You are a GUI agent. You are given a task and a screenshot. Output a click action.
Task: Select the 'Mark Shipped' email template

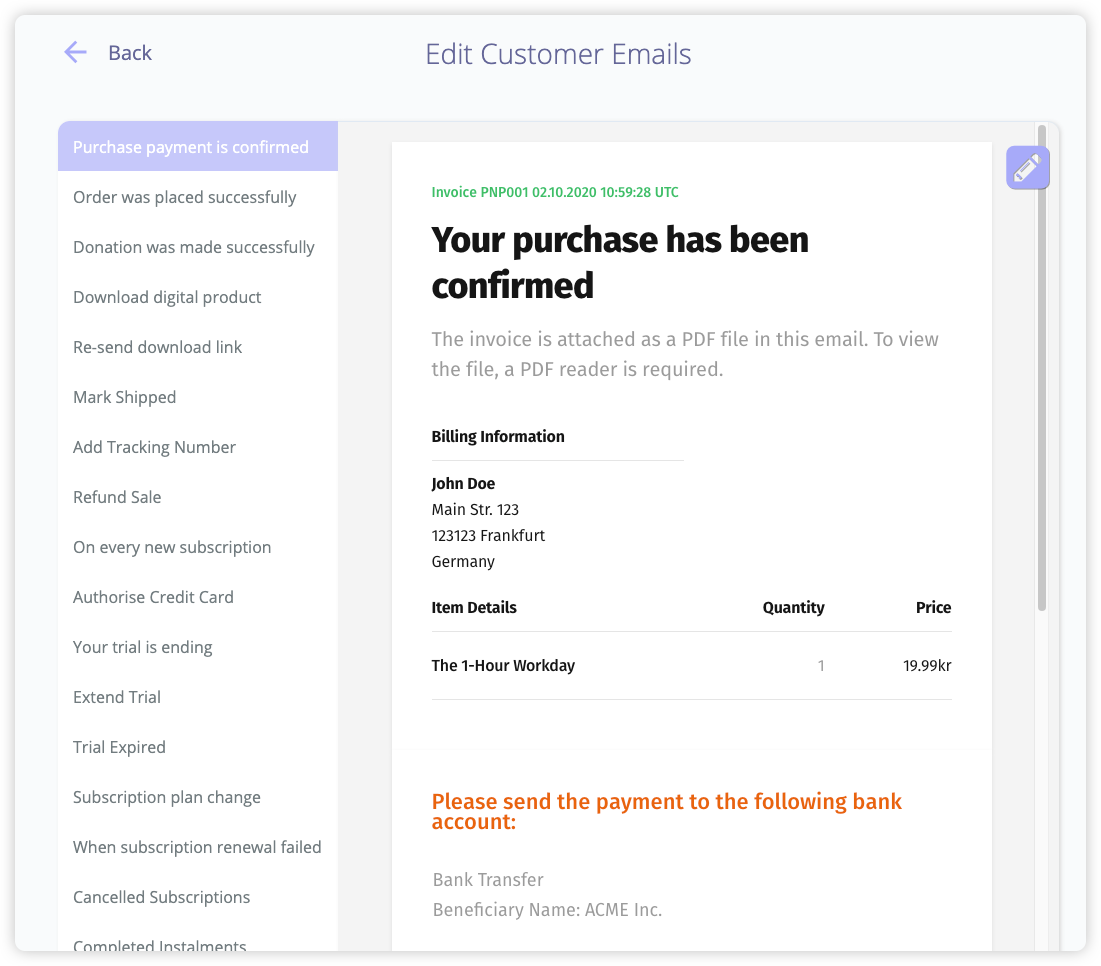point(125,397)
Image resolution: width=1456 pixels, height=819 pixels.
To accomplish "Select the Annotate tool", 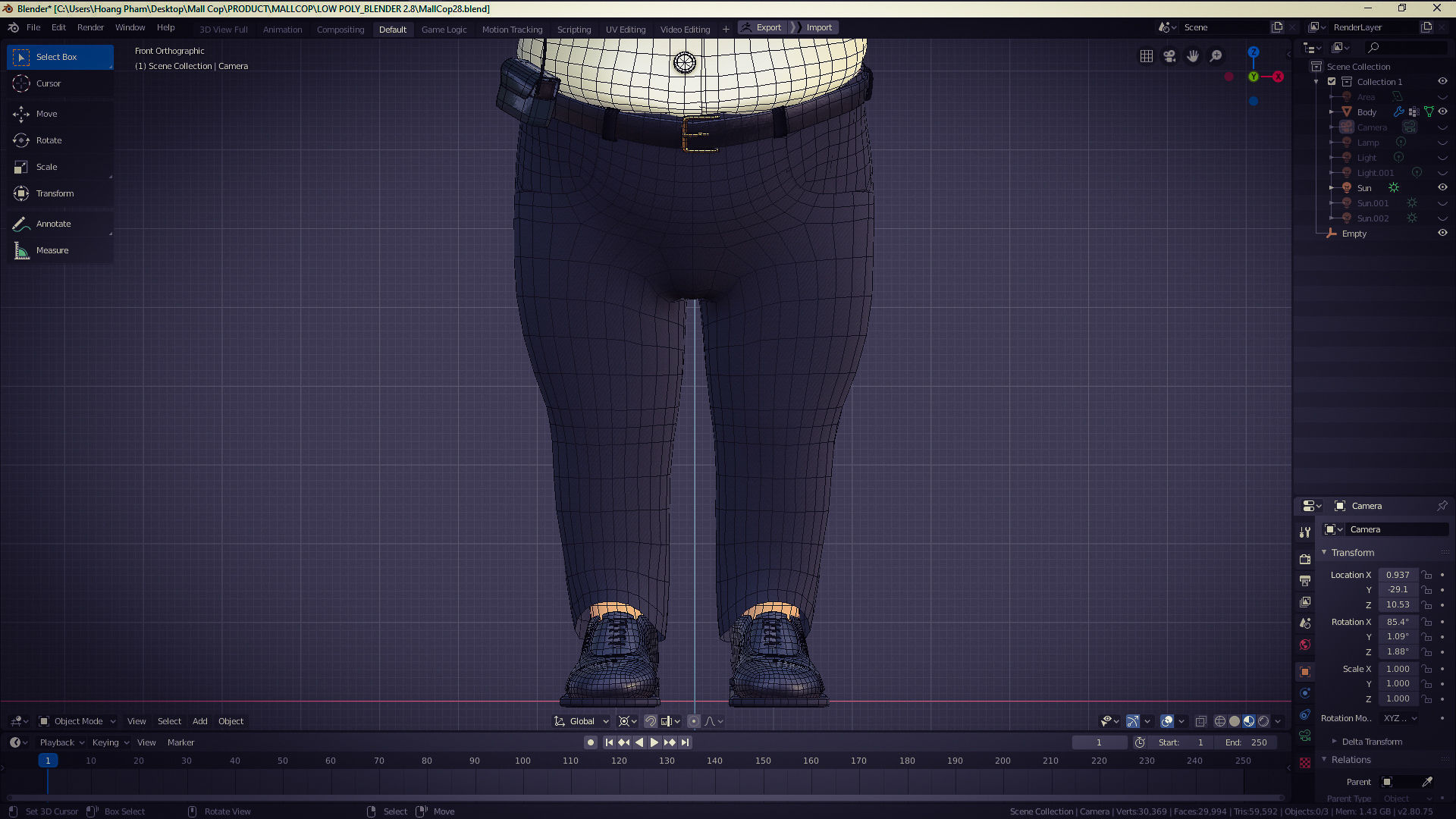I will [53, 224].
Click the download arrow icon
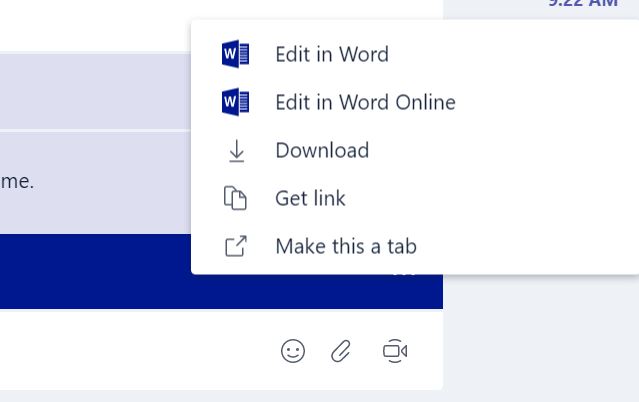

# Challenge
Starting from the top of the rows and ending with the line that has "point(125,397)", write those lines out again with "email template" changed to "message template" and nothing else altered. Omit the pictures.

# Full solution
You are a GUI agent. You are given a task and a screenshot. Output a click action.
Task: Select the 'Mark Shipped' message template

point(125,397)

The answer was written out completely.